* PROVIDED DATA

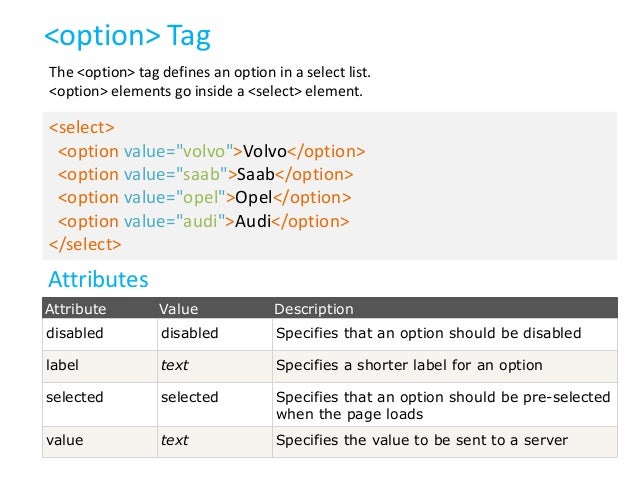
Task: Click the 'Audi' option text in code
Action: pyautogui.click(x=253, y=221)
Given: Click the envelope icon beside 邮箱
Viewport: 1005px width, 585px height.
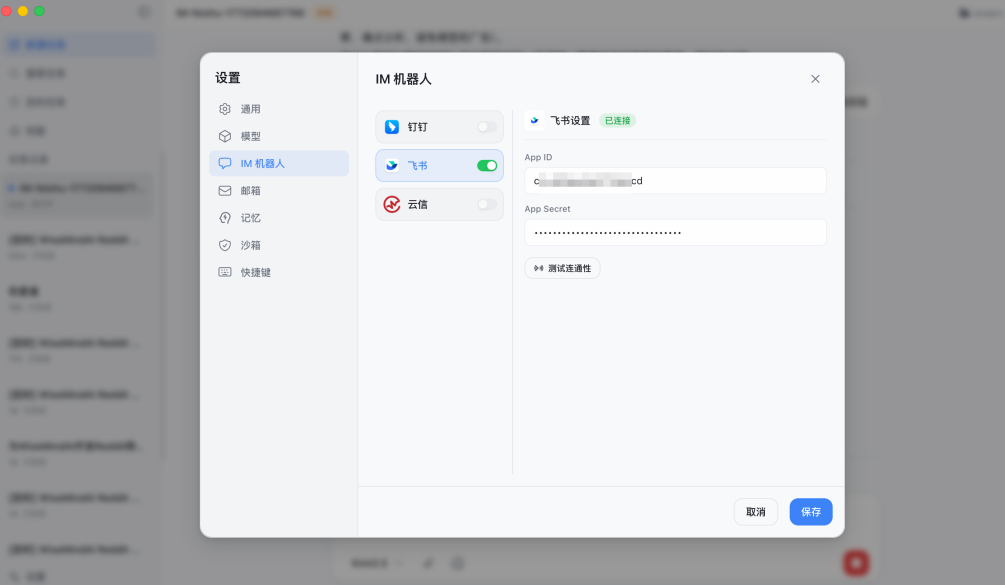Looking at the screenshot, I should tap(225, 190).
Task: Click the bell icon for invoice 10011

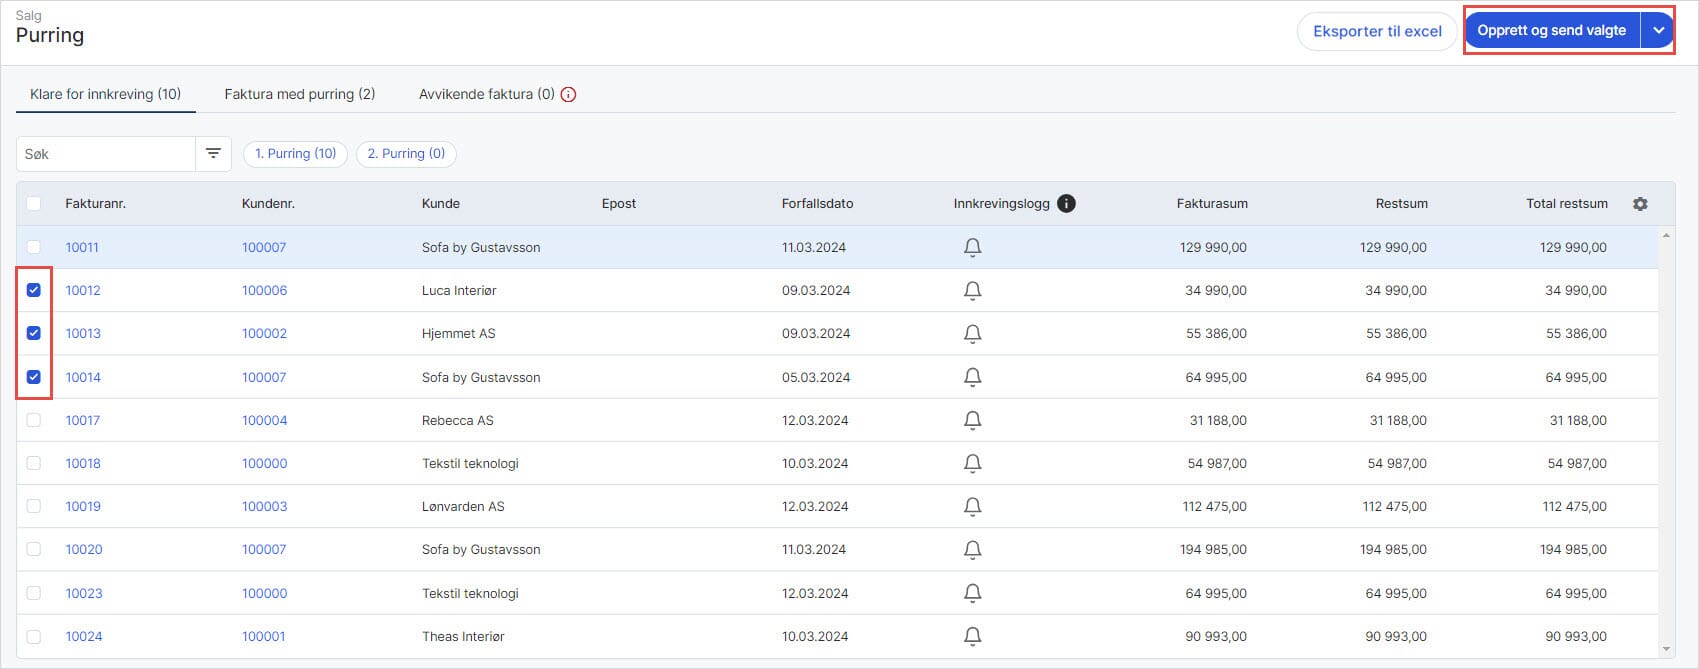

* PROBLEM DETAILS
Leave every picture out and write out exactly the lines from the line with "Viewport: 1005px width, 585px height." through the last line of the material.

* RESPONSE AREA
Viewport: 1005px width, 585px height.
Looking at the screenshot, I should tap(225, 190).
Task: Click the bell icon for invoice 10011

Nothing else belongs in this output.